**Records**
* * *
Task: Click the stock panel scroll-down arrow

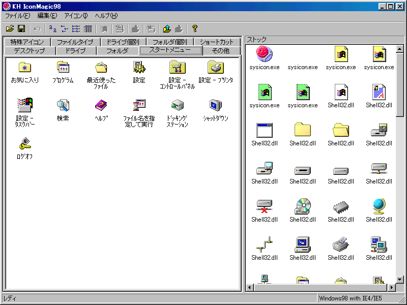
* * *
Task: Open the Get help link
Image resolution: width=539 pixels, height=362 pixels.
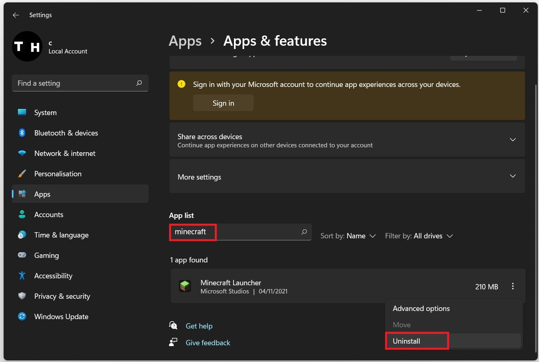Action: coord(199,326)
* * *
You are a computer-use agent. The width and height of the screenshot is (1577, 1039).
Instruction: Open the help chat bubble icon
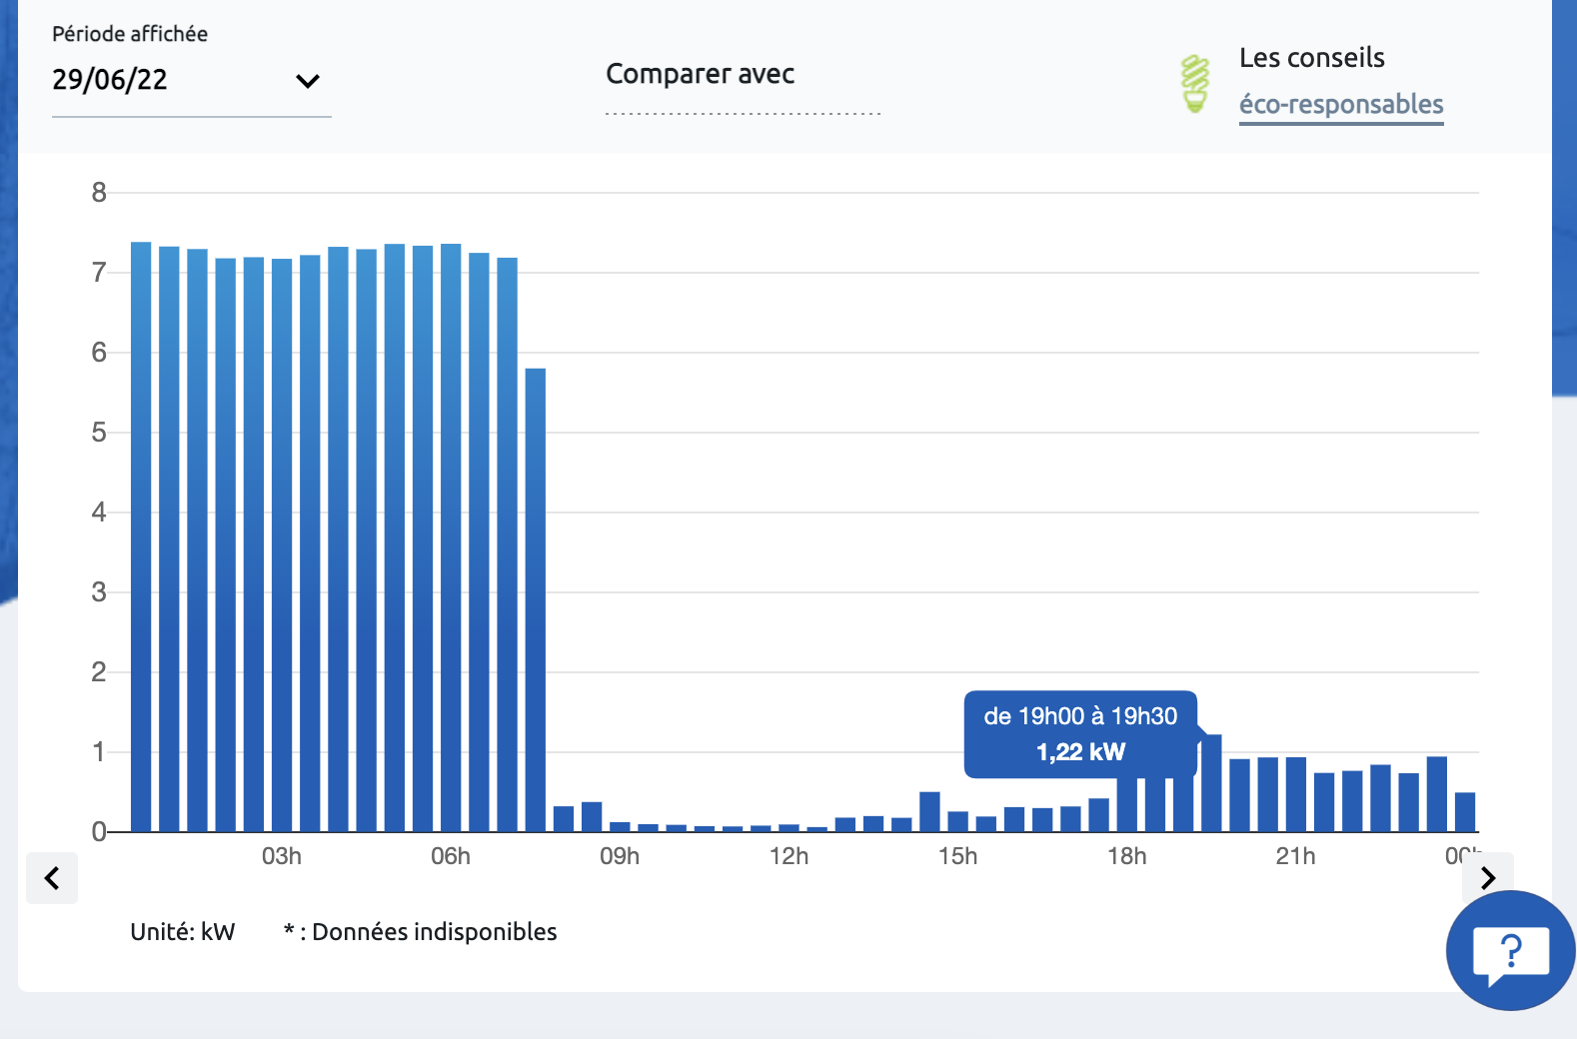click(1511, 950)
* * *
**Brief**
Reproduce the records word for word, from the line with "You are a computer-use" up to and including the line with "click(1511, 950)". Leave the pictures out.

**Solved exercise**
You are a computer-use agent. The width and height of the screenshot is (1577, 1039).
Instruction: Open the help chat bubble icon
click(1511, 950)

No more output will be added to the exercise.